Almost every evening during our stay in San Miguel de Allende, there have been wonderful performances of traditional Mexican dances by different folkloric troupes on a stage in the main square.

The ‘staging’ of tourism, the recreation of cultural traditions through performance and the production of tourism as a series of staged events and spaces, is an area of travel theory that is much discussed by academics and always fun to think about.

All over the world, tourism products are created based around artificial performances where actors, dancers and musicians are placed in unnatural spaces to re-enact customs and traditions for tourists. It’s clear under those circumstances that what we’re seeing is inauthentic and it always raises lots of interesting questions to do with commodification of culture and cultural identity and tourism marketing.

What we’ve found fascinating here in San Miguel de Allende about watching these folkloric performances each night is that the main audience – the people who arrive early for the seats directly in front of the stage, and sit waiting patiently for the performance to begin – are local Mexicans from San Miguel, not tourists.

Expats and foreign tourists also gather around the outside of the main seating area, standing up mostly, or sit back further on seats in the main square, El Jardin. There is some distance between them and the performances, and it’s not just physical.

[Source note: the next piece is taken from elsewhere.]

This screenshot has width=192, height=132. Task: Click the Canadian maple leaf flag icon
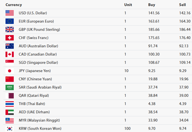[9, 54]
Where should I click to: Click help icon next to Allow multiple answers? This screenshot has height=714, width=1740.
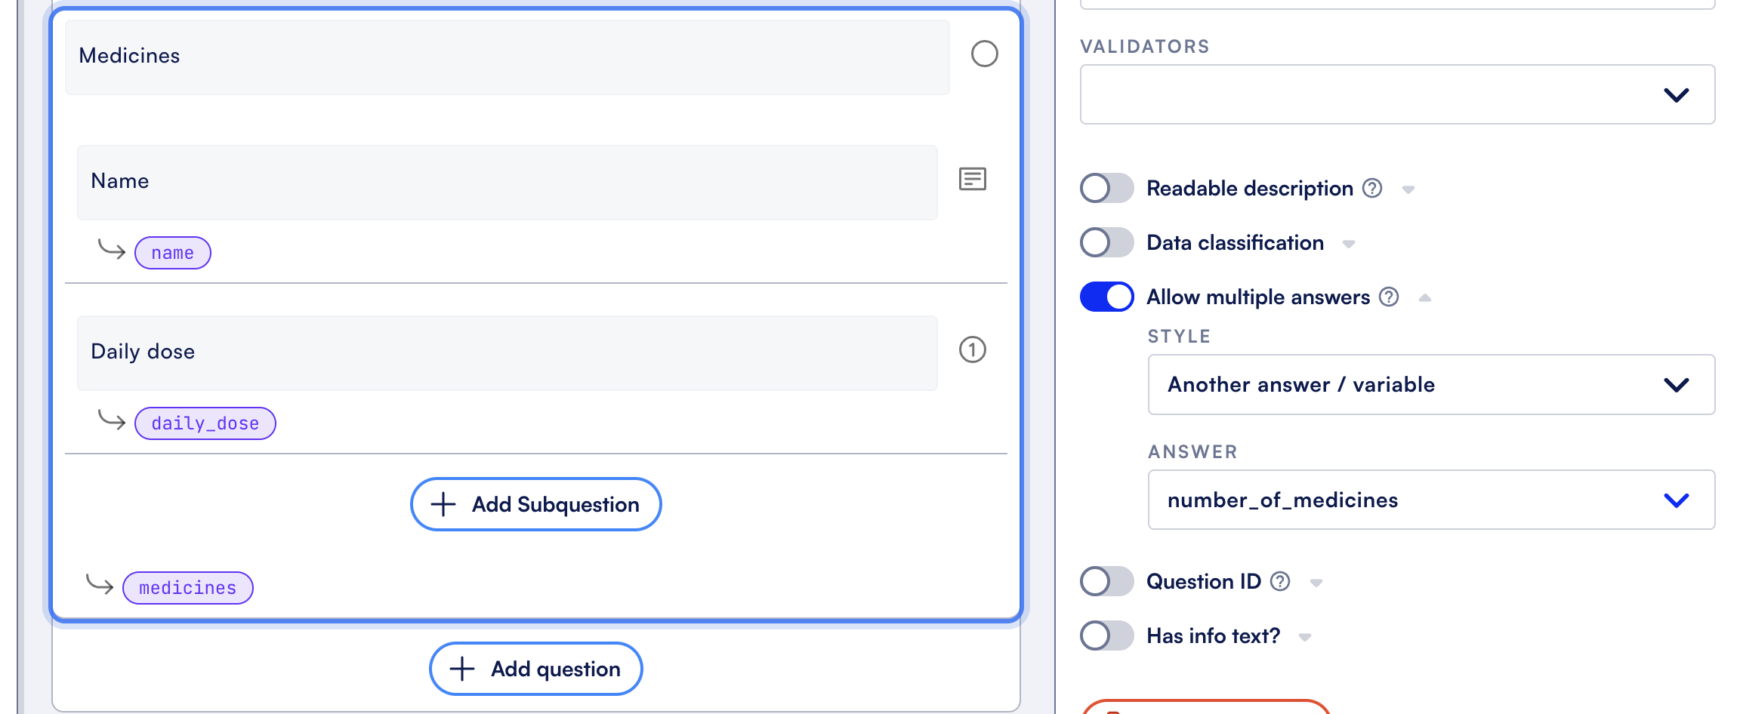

While the performances are being enjoyed by the tourists, taken out of the main square of San Miguel they might merely be seen as a tourist act. But here, to the locals who beam with delight every night, are occasionally teary-eyed, who clap and sometimes sing to the songs, these shows are a celebration of Mexican culture, tradition, heritage and identity.

How authentic a cultural expression the performances are is also an interesting topic for debate. What do you think? We’d love to know your thoughts.

Whatever we all think, one thing for sure is that they’ve been fun to watch!